We can’t really know whether or not Jesus was in great need of some sign from God. But it must have been wonderful. It must have been a whole lot better than that first day at work, when your boss says, “Good job!”

Baptism has become one of two great sacraments in the church. Does anyone know what the other one is? (Communion.) If you grew up in the church, you probably heard that a sacrament is,

“An outward and visible sign of an inward and spiritual grace.”

But what does that mean? Or more importantly: Why should we care? So far as I know, Jesus never baptized a single soul.

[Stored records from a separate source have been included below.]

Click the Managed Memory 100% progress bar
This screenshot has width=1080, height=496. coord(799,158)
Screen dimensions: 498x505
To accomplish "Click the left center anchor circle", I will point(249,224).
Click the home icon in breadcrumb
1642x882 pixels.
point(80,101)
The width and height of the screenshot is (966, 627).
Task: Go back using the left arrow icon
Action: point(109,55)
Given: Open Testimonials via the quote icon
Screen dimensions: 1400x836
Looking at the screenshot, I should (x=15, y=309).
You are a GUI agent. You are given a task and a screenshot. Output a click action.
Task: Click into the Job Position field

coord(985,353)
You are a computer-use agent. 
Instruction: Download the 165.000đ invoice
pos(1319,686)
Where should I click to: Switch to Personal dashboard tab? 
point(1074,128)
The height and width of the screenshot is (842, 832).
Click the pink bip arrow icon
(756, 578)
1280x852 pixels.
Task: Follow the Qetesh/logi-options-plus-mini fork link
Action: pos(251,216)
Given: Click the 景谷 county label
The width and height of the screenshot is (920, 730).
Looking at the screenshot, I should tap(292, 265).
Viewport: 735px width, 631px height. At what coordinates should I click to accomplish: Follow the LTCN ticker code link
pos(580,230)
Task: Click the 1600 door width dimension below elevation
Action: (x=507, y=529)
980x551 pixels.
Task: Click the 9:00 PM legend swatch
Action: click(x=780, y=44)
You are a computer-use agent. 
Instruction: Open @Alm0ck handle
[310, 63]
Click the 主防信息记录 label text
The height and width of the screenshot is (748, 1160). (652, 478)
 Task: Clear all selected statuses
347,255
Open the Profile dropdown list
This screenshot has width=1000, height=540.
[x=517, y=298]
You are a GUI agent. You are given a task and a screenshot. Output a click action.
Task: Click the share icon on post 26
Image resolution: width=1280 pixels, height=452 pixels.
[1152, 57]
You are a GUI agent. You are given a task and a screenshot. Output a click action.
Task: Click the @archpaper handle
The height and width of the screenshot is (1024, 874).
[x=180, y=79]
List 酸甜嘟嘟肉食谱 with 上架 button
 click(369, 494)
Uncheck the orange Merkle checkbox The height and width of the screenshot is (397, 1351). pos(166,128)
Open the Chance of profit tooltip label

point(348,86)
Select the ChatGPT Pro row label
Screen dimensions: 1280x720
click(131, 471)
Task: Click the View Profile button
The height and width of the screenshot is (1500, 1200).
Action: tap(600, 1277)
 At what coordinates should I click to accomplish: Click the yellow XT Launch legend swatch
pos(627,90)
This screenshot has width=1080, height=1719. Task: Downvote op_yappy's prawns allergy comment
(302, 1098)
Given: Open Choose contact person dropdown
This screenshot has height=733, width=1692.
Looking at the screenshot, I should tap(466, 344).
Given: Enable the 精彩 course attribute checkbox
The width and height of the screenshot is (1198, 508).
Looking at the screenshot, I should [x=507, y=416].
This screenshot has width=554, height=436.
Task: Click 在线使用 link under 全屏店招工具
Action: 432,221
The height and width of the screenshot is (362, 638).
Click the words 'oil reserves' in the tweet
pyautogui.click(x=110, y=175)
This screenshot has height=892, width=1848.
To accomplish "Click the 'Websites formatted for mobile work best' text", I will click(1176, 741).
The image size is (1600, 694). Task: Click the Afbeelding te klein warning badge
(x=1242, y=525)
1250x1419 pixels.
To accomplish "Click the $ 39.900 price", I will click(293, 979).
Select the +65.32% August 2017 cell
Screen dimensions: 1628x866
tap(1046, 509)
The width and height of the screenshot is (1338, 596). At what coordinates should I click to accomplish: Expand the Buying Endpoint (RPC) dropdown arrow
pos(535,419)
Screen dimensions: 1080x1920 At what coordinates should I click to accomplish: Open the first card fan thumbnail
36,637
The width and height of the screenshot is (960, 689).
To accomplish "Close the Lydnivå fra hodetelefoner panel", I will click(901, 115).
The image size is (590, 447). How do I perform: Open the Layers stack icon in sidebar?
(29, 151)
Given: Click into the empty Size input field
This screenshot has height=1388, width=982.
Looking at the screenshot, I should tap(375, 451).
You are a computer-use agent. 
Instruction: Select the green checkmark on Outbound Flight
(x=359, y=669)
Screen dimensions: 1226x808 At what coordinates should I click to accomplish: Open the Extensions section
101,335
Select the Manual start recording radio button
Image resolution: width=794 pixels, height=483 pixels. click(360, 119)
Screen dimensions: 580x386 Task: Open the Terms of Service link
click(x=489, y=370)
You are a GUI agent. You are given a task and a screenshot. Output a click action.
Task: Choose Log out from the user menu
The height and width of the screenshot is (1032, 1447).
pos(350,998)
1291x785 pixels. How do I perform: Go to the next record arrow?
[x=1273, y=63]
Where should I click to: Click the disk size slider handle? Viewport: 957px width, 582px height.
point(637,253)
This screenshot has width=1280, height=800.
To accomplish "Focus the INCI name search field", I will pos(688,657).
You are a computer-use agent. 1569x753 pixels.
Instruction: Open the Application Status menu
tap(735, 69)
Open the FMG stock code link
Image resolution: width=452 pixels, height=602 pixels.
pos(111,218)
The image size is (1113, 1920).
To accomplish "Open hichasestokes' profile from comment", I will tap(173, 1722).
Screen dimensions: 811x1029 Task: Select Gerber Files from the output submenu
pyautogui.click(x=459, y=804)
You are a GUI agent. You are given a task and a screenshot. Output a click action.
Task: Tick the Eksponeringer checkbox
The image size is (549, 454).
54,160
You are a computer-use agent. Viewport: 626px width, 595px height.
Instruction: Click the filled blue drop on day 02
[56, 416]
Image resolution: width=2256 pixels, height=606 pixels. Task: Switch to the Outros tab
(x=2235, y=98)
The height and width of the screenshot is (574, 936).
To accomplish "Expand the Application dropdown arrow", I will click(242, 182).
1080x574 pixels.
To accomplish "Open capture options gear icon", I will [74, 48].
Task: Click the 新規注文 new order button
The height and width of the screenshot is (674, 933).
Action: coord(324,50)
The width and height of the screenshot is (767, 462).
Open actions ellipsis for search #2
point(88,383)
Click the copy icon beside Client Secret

I think the answer is, at least partly, that with Jesus’ baptism, everything changed. We just celebrated his birth. We had huge parties all over the world for him. But we forget that at the time he was born there were no huge parties. There were some shepherds, some angels and magi. But no big parties. Most of the people – in fact just about everyone – had no idea that he was the messiah.

Once Jesus was baptized, it wasn’t just baptism anymore. Once Jesus was baptized, the water wasn’t just water anymore. Once Jesus was baptized, the Holy Spirit got involved. And the water of baptism became a holy thing, a living thing. With Jesus’ baptism, baptism became a sacrament with which to be reckoned.

With John, baptism had to do with be cleansed of sins. And so it does. But with Jesus, baptism became more. With Jesus, baptism became a place to die to the old you, and be born anew. With Christ, we emerge from the waters of baptism reborn. We turn away from what was, and we turn to Christ. We turn to life. We turn to joy. We turn to a God that calls and does not turn away. The water of baptism is the living water, because our God is a living God.

Inside every human being is that feeling of longing, that feeling of desire for ..... something. I once met a young woman who came to talk about being baptized. I asked what she believed about God. She said she could only believe in something. We are born knowing there is something. Some reason. Some answer. It wasn’t time for her to be baptized. She had no idea who Jesus was, and God played no role in her life. It wasn’t time for her to say, “Okay, I’m turning my life over to you. You are the answer. Bring on the living water of baptism. Let me die to my old self and be reborn with you.”

In this font is the living water. It is not alive because a priest put it there. It is not alive even because we can ask God to bless it.

There was a woman at a well, a Samaritan woman. And Jesus told her, “If you drink this water, you’ll get thirsty again. If you drink the water I give you, you will never be thirsty again.” Jesus was talking about the living water. The baptismal water is alive, because with it we are baptized in Jesus. We become alive in Christ.

Once Jesus was baptized, the water was never the same again. When we are baptized in it, that which we long for is given to us: a life with God. Amen.